Początkujący rekieter

Podczas gdy nad Europą przetaczała się I wojna światowa, Nowy Jork był prężnie rozwijającą się metropolią, największą w Stanach Zjednoczonych. Trwał boom budowlany, pod niebo pięły się nieprzeszklone jeszcze, lecz kamienne drapacze chmur, wśród których podziw budził najwyższy na świecie 57-piętrowy Woolworth Building. Po rzece Hudson dostojnie sunęły parowce, alejami mknęły z zawrotną prędkością 30 km na godzinę podobne do pudełek fordy t. Każdego dnia tysiące osób spieszyło się do fabryk, doków, sklepów, biur, knajp i kościołów. W tym morzu ludzi zasilanym stale nowymi falami imigrantów z Europy istniały niezliczone możliwości legalnych i nielegalnych biznesów.

W 1915 roku Salvatore pracował jako goniec w żydowskiej pracowni kapeluszniczej za siedem dolarów tygodniowo, przy okazji handlując na boku narkotykami. Wedle niektórych źródeł to właśnie w niebudzących podejrzeń pudłach na kapelusze Lucania rozprowadzał towar. Przykrywka okazała się jednak nie dość dobra, rzecz się w końcu wydała, a młodzian za handel heroiną i morfiną odsiedział sześć miesięcy w poprawczaku.

Dane wejściowe —
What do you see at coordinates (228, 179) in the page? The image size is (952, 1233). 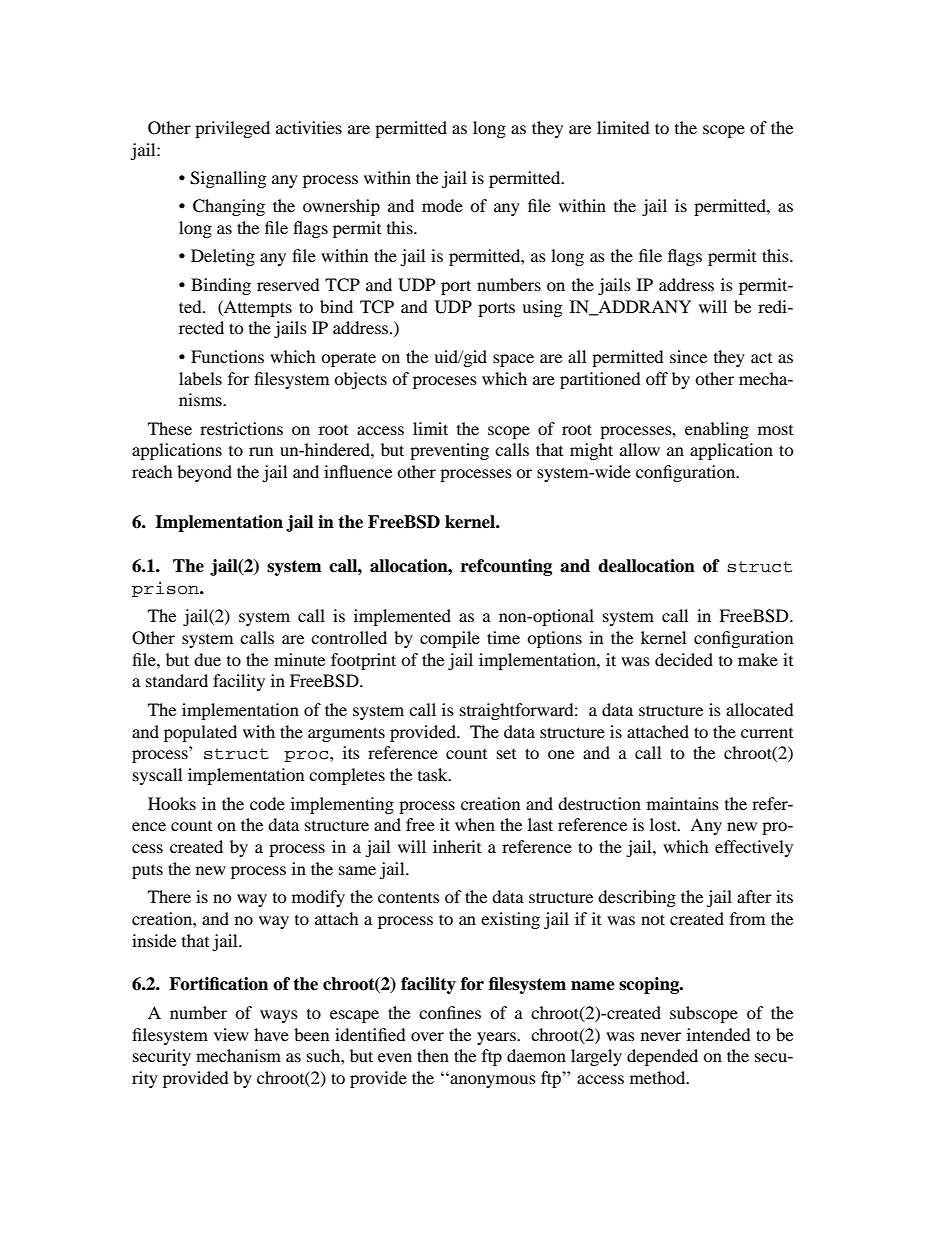 I see `Signalling` at bounding box center [228, 179].
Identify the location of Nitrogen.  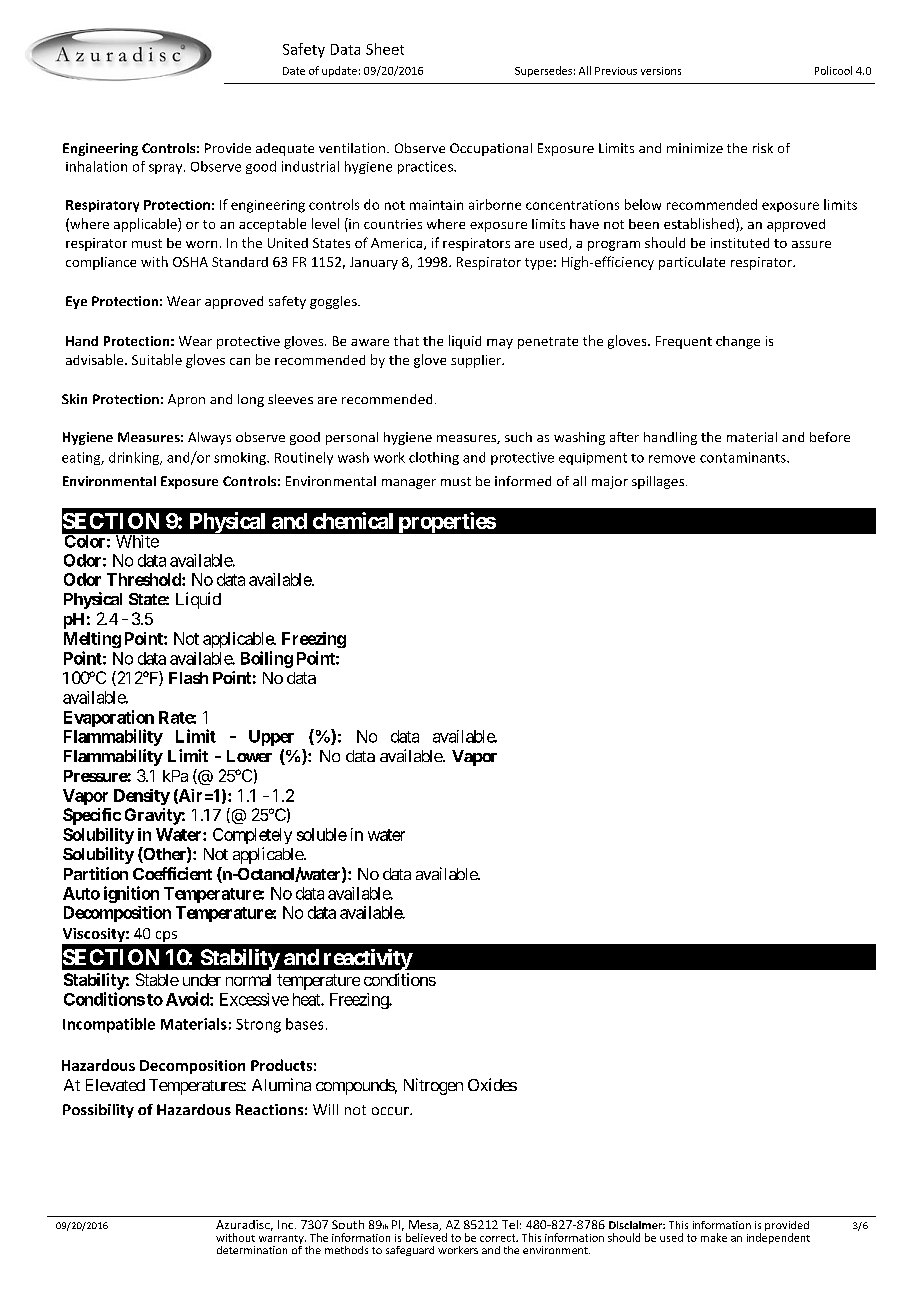
(433, 1086).
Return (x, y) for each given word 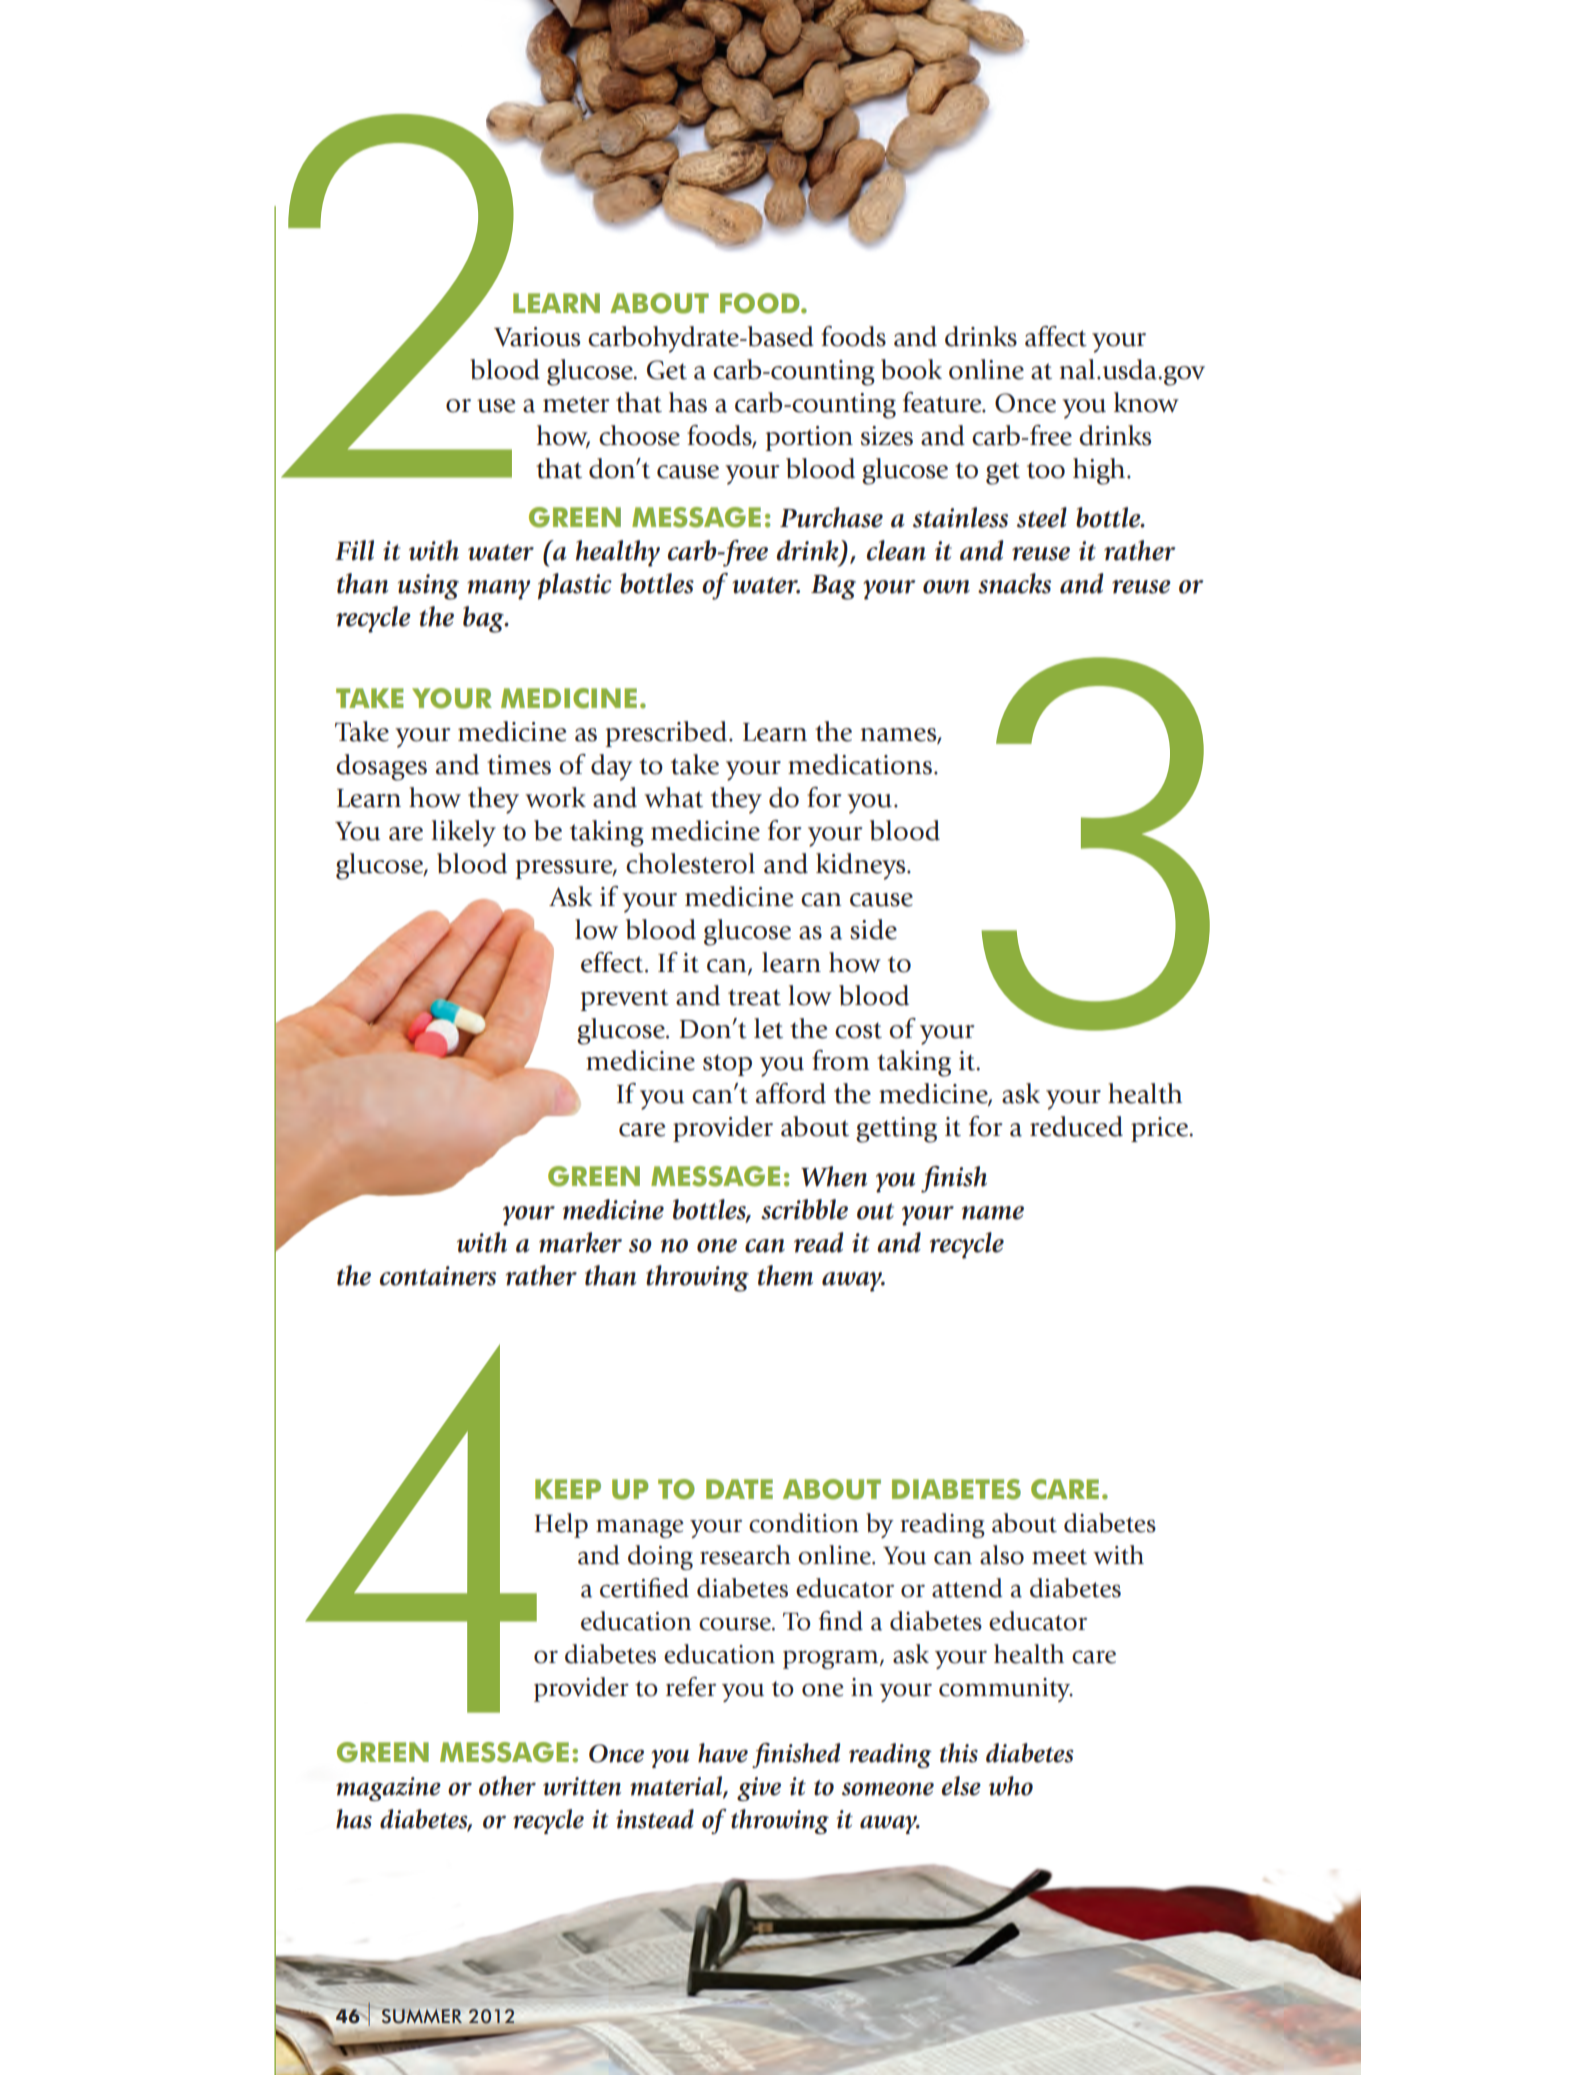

Zadanie 1 —
Przepisz wiernie fragment tekstu o początkującym rekieterze od słów „Podczas gdy nad” aż do słów „legalnych i nielegalnych biznesów.” włącznie.
Zadanie 2 —
Kontynuuj tekst o młodym Salvatorze Lucanii, zaczynając zaraz po jego ostatnim zdaniu.
Wykaz nie ma tu żadnego zastosowania.

Odpowiedź 1 —
Podczas gdy nad Europą przetaczała się I wojna światowa, Nowy Jork był prężnie rozwijającą się metropolią, największą w Stanach Zjednoczonych. Trwał boom budowlany, pod niebo pięły się nieprzeszklone jeszcze, lecz kamienne drapacze chmur, wśród których podziw budził najwyższy na świecie 57-piętrowy Woolworth Building. Po rzece Hudson dostojnie sunęły parowce, alejami mknęły z zawrotną prędkością 30 km na godzinę podobne do pudełek fordy t. Każdego dnia tysiące osób spieszyło się do fabryk, doków, sklepów, biur, knajp i kościołów. W tym morzu ludzi zasilanym stale nowymi falami imigrantów z Europy istniały niezliczone możliwości legalnych i nielegalnych biznesów.

Odpowiedź 2 —
Po wyjściu, jako pełnoletni, oficjalnie zmienił imię i nazwisko z Salvatore Lucania na Charles Luciano. Z jednej strony po to, żeby nie kalać już więcej imienia rodziny (rodzice mocno przeżyli jego kryminalne wyskoki), z drugiej - aby pozbyć się wreszcie dziewczyńskiego przezwiska "Sally", zupełnie nie na miejscu dla ambitnego rekietera. Mniej więcej w tym czasie, po awanturze w teatrze we wschodnim Harlemie, z którego wyrzucono go wraz z kompanami za niestosowne zachowanie, Charles zyskał jeszcze jednego przyjaciela - obrotnego młodego gangstera Franka Costello z Five Points Gang. Dzięki niemu wkrótce pozawierał wiele przydatnych znajomości w kryminalnym podziemiu Nowego Jorku. W 1916 roku Luciano przystał do Five Points Gang i jego kariera w półświatku zaczęła się na dobre.

W owym czasie środowisko przestępcze składało się z etnicznych gangów (irlandzkich, żydowskich, włoskich) - każdy z własnym kodeksem honorowym, rytuałami i specjalizacją) zwalczających się nawzajem z dużym zacięciem. Wśród nich prym wiodło "pięć rodzin" udatnie przeszczepiających na grunt amerykański wzorce Cosa Nostry. Na czele każdej rodziny stał don ze współpracownikami - sottocapo - zastępcą dona (było to stanowisko czysto symboliczne), bossem - prawą ręką dona, załatwiającym jego sprawy i consigliere - doradcą i głównym "księgowym" rodziny.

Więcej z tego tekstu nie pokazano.